Groups
Groups are an ideal way of categorizing users to simplify and streamline permission assignment. Rather than assigning permissions to one user at a time, you can use groups to conveniently assign the same permissions to many users at once.
For example, imagine creating a Group called HR to house the Users in the Human Resources department. You could then create a Folder called HR and assign the HR Group Read/Write Permissions to that folder.
Now as individuals join and leave the HR department, there is no need to worry about modifying each user's individual permissions - just add and remove users from the HR Group and the users' corresponding permissions will update accordingly.
Adding Groups
Only Site administrators can create groups. Type "Manage Groups" in the search bar at the top of each page, then click on the matching result. Click the New Group button to create the group.
You may give a group a unique Group name relevant to its purpose (e.g. a department or organization name), and optionally enter a Note for your reference. You may then click the drop-down box under Group members to add individual users to the group (you can always edit the group to add or remove users later). When finished, click the Create group button.
Editing Groups
Site administrators can manage the permissions and members of a group at any time. To access the list of groups, type "Manage Groups" in the search bar at the top of each page, then click on the matching result. To make changes to a group select the Edit button in the rightmost column of the group list.
Deleting Groups
To delete a group, click the Delete button in the rightmost column of the group list. The group will immediately be deleted, and its members will lose any permissions they had previously inherited from the group.
Delegating Group Administration
Files.com includes the Group Admin feature on Enterprise plans, providing administrators with the added flexibility of delegating user creation within a group to select non-administrators known as "Group Admins".
Showing the Group Matrix
To better understand the structure of your groups and the members in those groups, Files.com provides a Group Matrix display. The Group Matrix shows all the members on your system and their associated groups.
To access the Group Matrix, type "Groups Matrix" in the search bar at the top of each page, and then click on the matching result.
You can filter the Group Matrix to show only select groups. Select the Columns box, and filter the specific group or groups to show in your Group Matrix.
Manage All Folder Permissions via Groups
To ensure consistency in how your site applies folder permissions to users, site administrators can manage all folder permissions via groups, and not to individual users.
With this feature enabled, you can ensure that a group permission framework is followed, and no one - whether accidentally or purposely - grants users individual permissions.
This setting requires the Power or Premier plan.
Enabling this setting will not remove folder permissions previously granted to individual users.
If this feature is enabled, users will not automatically receive access permissions to folders, including those created automatically. You will need to assign the appropriate permissions to each folder and user separately.
Manage Protocol Access
Protocol access such as SFTP, FTP, WebDAV, Web, Desktop Access, and API access can be managed at the group level. Managing protocol access at the group level ensures proper assignment, management, and auditing of protocol permissions for your internal and external users, especially when managing a large number of users using groups.

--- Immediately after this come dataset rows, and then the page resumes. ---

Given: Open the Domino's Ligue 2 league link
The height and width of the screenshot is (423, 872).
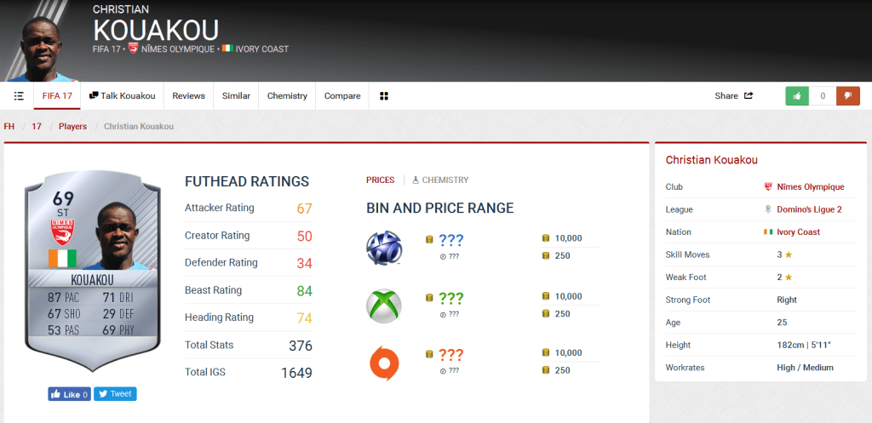Looking at the screenshot, I should click(816, 209).
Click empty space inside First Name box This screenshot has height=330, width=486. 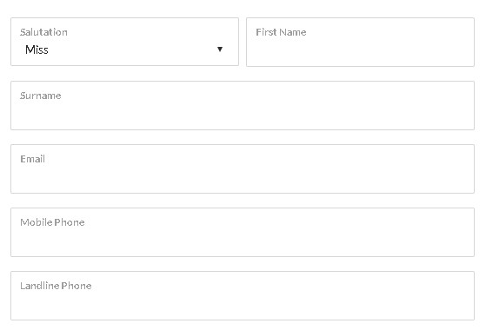click(360, 51)
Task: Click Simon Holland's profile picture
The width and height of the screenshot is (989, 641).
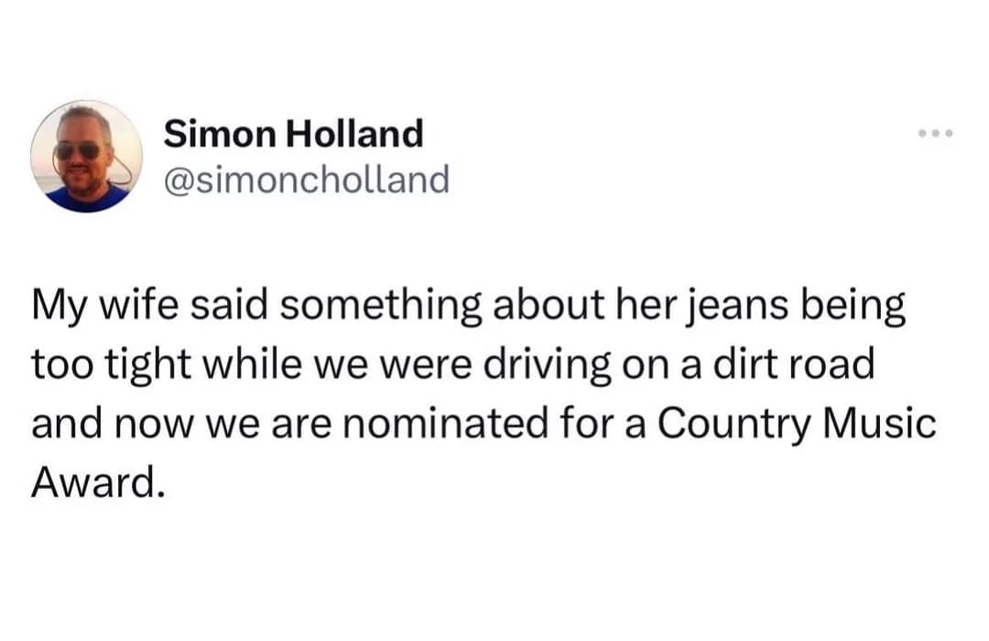Action: coord(87,157)
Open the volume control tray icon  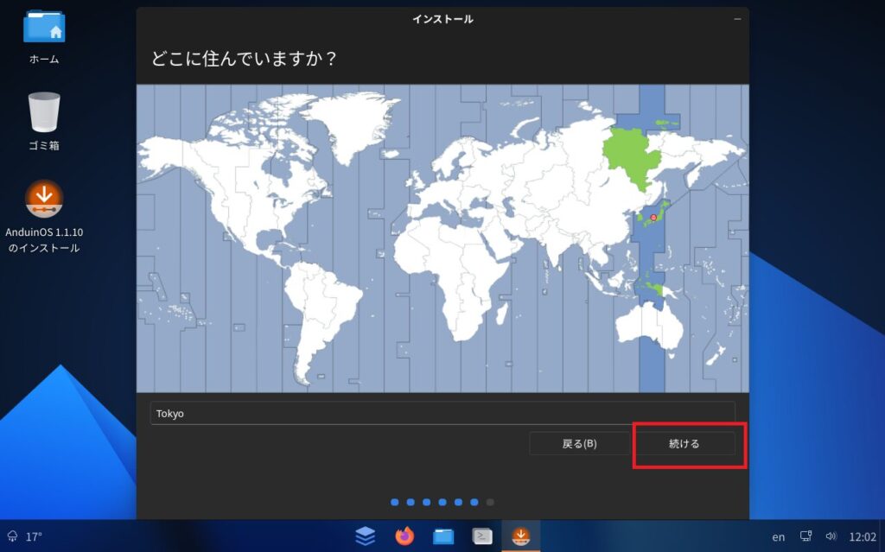click(x=831, y=536)
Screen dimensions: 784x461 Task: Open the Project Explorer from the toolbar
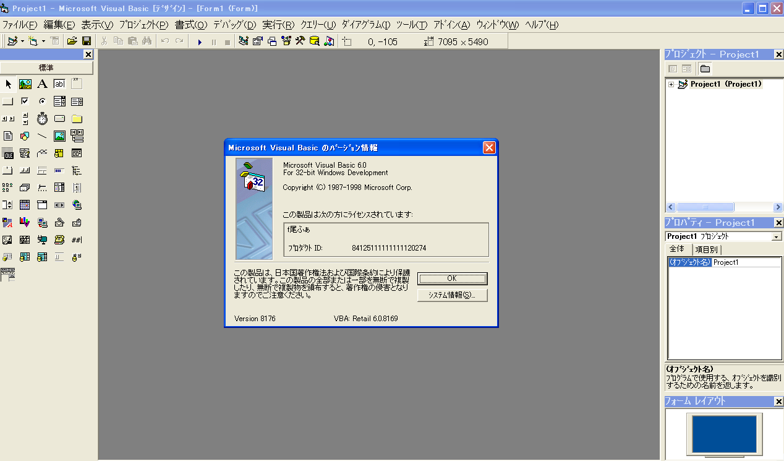point(244,41)
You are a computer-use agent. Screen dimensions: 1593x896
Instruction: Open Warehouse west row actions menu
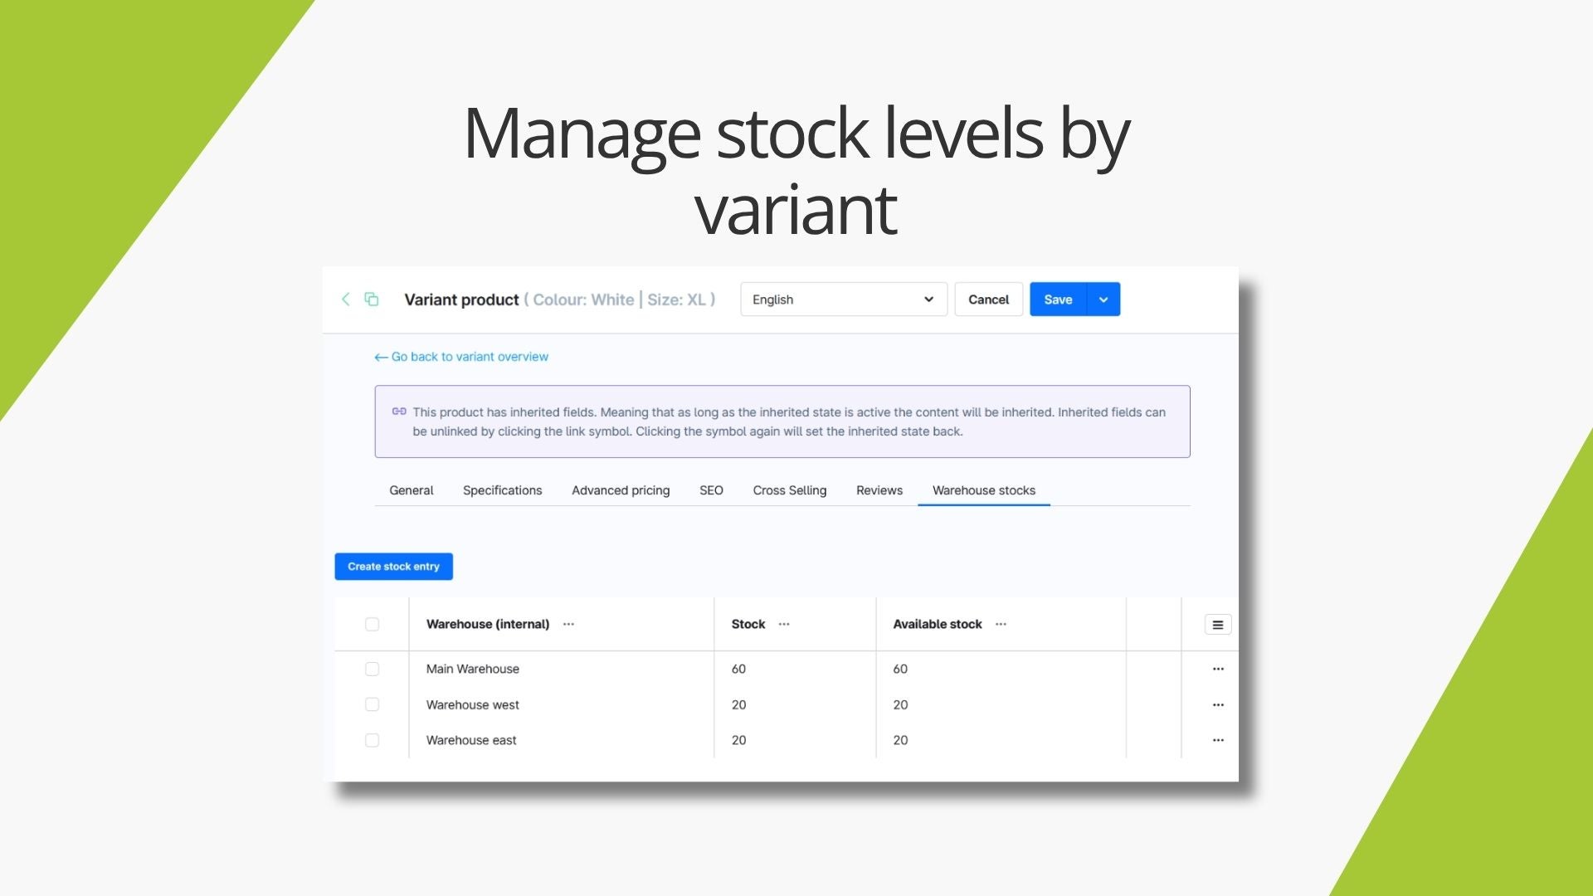click(1218, 705)

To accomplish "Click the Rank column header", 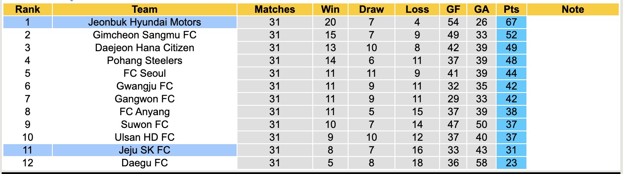I will [x=27, y=9].
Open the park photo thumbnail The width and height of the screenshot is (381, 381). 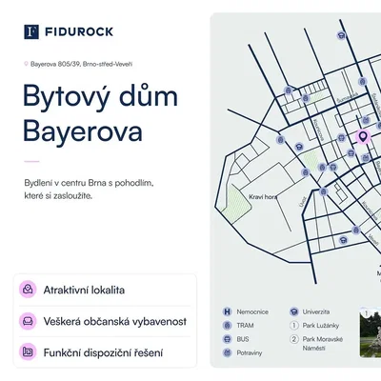[371, 332]
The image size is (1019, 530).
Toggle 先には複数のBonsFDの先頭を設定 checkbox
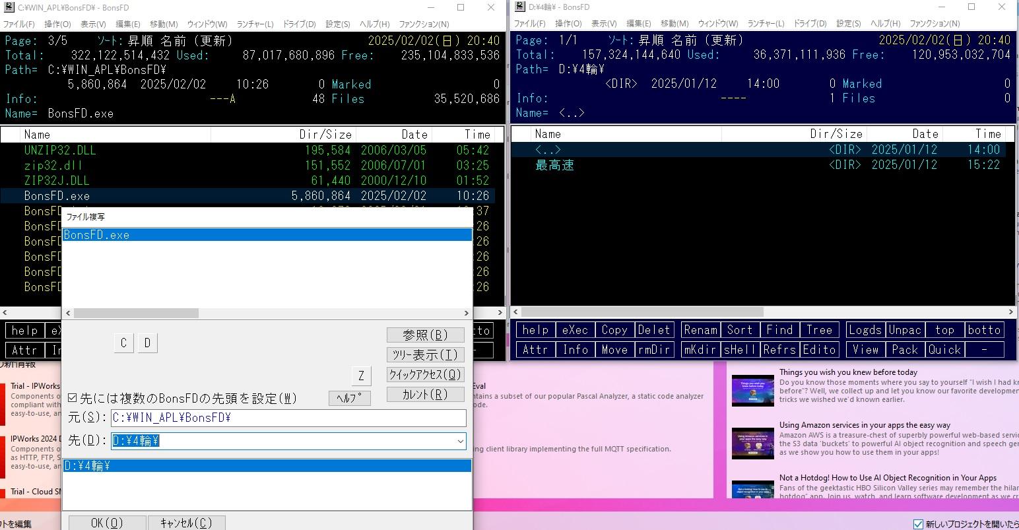73,398
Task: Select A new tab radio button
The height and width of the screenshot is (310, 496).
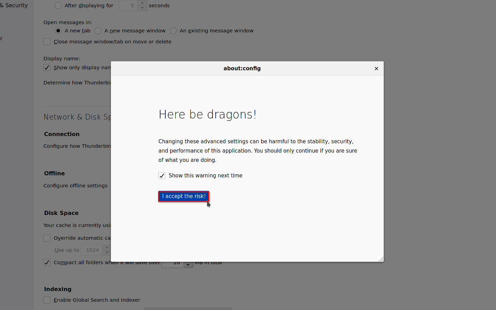Action: 58,31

When the setting Protocol access can be managed at group only setting is enabled, users with existing protocol access can have theirs removed, but any new users will have their protocol access set by their associated groups.
All existing and new groups have permissions set to 'Disallowed' for all protocols by default. Before switching to the setting Protocol access can be managed at group only, ensure that protocol access is enabled for the appropriate groups. Once this setting is saved, users must belong to a group with access to connect.
Site administrators are always allowed to access Web, Desktop Access, and API regardless of the permissions set at the group or user level.
IP Whitelisting
Whitelisting of specific IP addresses or IP ranges can be managed via groups. This allows you to specify the IP addresses that group members are permitted to connect from to your Files.com site. This feature is particularly useful when using separate groups for internal and external users or when organizing groups based on user's geographical locations.
Only connections made from the listed IP addresses or ranges will be permitted; all other connections will be denied. You can utilize this list to restrict connectivity to specific network locations, such as allowing connections only from your VPN or office locations.
Note that IP whitelisting restrictions can also be applied at the site level or for individual users. If you are also restricting IP addresses per user or via the sitewide IP whitelist, users with addresses that exist in either list will be allowed to log in.
Role-Based Access Control (RBAC) with Files.com
Customers can use Groups in Files.com to implement RBAC with Files.com. If you determine the permissions and map them to the necessary roles in your organization and users, Groups can be created to reflect the roles and the associated permissions.
Additionally, if you are using an external identity/SSO solution (IdP) to manage the LDAP or ActiveDirectory of your users, Files.com can also integrate to many IdPs where the Groups will be synchronized between Files.com and the external IdP solution. Please refer to the SSO documentation for further information.